Great Plains Studies, Center for

 

Date of this Version

Winter 2005

Citation

Great Plains Quarterly Vol. 25, No. 4, Winter 2005, pp. 55-56.

Comments

Copyright 2005 by the Center for Great Plains Studies, University of Nebraska-Lincoln

Abstract

The Indian War of 1865 marks the last time Plains Indians actually took the offensive against white intrusions into their territory. Besides the basic disruption of their hunting grounds by thousands of outsiders en route to the gold fields of Montana, the immediate cause was the massacre of Black Kettle's band of Cheyennes at Sand Creek by Colorado Territorial Volunteers in 1864. Throughout Circle of Fire, John D. McDermott refers to the hostile tribes as "the avengers," and rightfully so. Although in subsequent campaigns the Indians were largely on the defensive, the war of 1865 set the tone for the twenty-five years of bloodshed that culminated at Wounded Knee in 1890.

McDermott does an excellent job of chronicling this little-known and little-understood war as a whole. The book's real value, however, lies in his conclusions. He points out that the war was fought primarily by Volunteer troops who expected to be discharged at the end of the Civil War. Instead, they found themselves thrust into an Indian campaign, their disillusionment augmented by a new militancy among the Indians. But McDermott also notes that despite several mutinies, the Volunteers, when called on to fight and endure, acquitted themselves admirably.

If the campaign failed, it was largely because of the proverbial "system." McDermott points to a breakdown of plans and inadequacies of a military organization not suited for the Plains.

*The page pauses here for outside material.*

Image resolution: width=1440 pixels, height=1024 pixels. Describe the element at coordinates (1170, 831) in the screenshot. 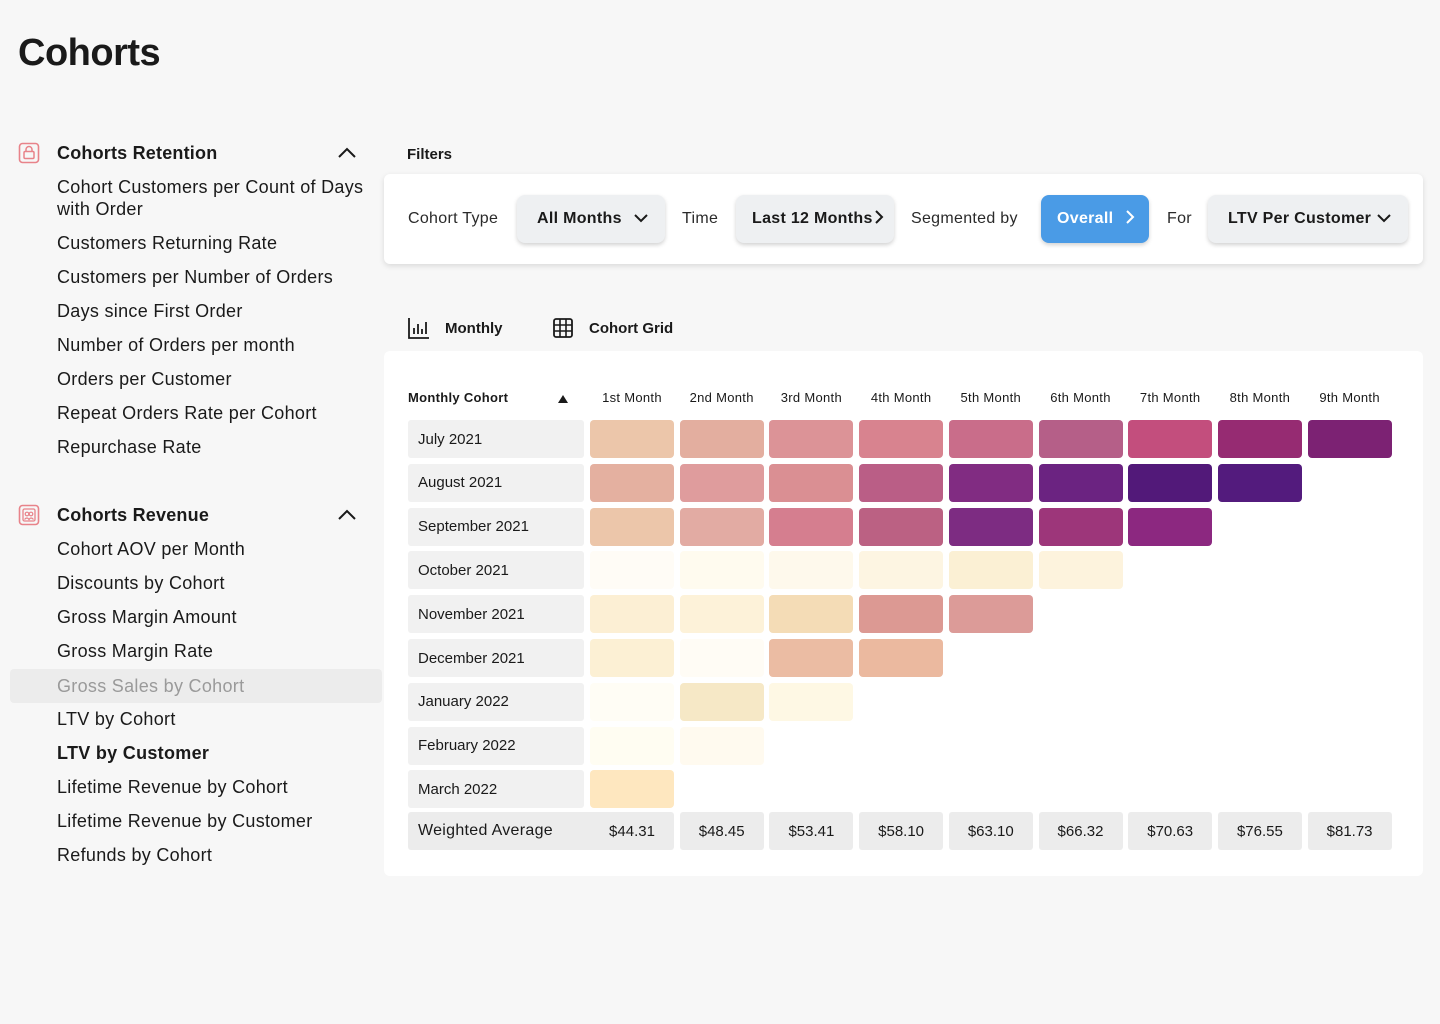

I see `weighted-average-value: $70.63` at that location. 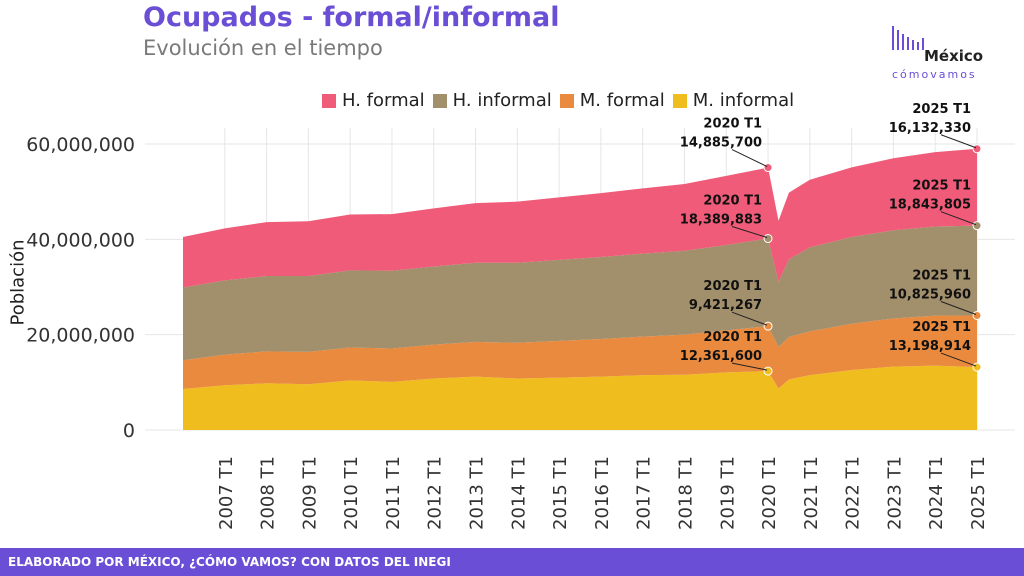 What do you see at coordinates (721, 144) in the screenshot?
I see `annotation-value: 14,885,700` at bounding box center [721, 144].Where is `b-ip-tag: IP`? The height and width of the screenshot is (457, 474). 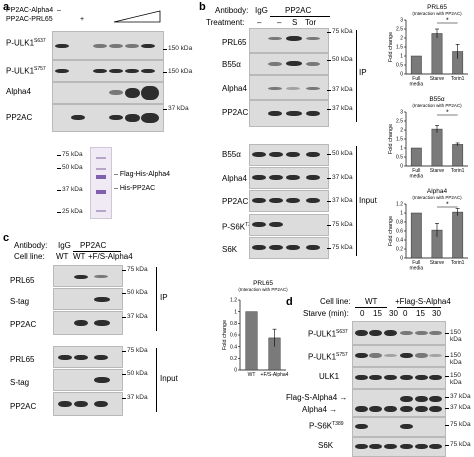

As an institution, the army learned nothing from this or any other Indian campaign.

McDermott offers new insights into the often deprecated career of Brigadier General Patrick Connor. He notes that Connor understood Indian fighting as well as any officer of his time and, left to his own devices, might have succeeded in breaking the Indian resistance. This, in turn, might have avoided ensuing decades of bloodshed. But this was not to be.